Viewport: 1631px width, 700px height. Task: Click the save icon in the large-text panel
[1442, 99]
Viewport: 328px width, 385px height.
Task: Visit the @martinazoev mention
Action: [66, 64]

-----

_INSTRUCTIONS FOR THE TASK_
All entries shown above should be duplicated without a single difference.

_RESPONSE FOR THIS EXERCISE_
Viewport: 1631px width, 700px height. Task: Click the save icon in the large-text panel
[1442, 99]
Viewport: 328px width, 385px height.
Task: Visit the @martinazoev mention
Action: [66, 64]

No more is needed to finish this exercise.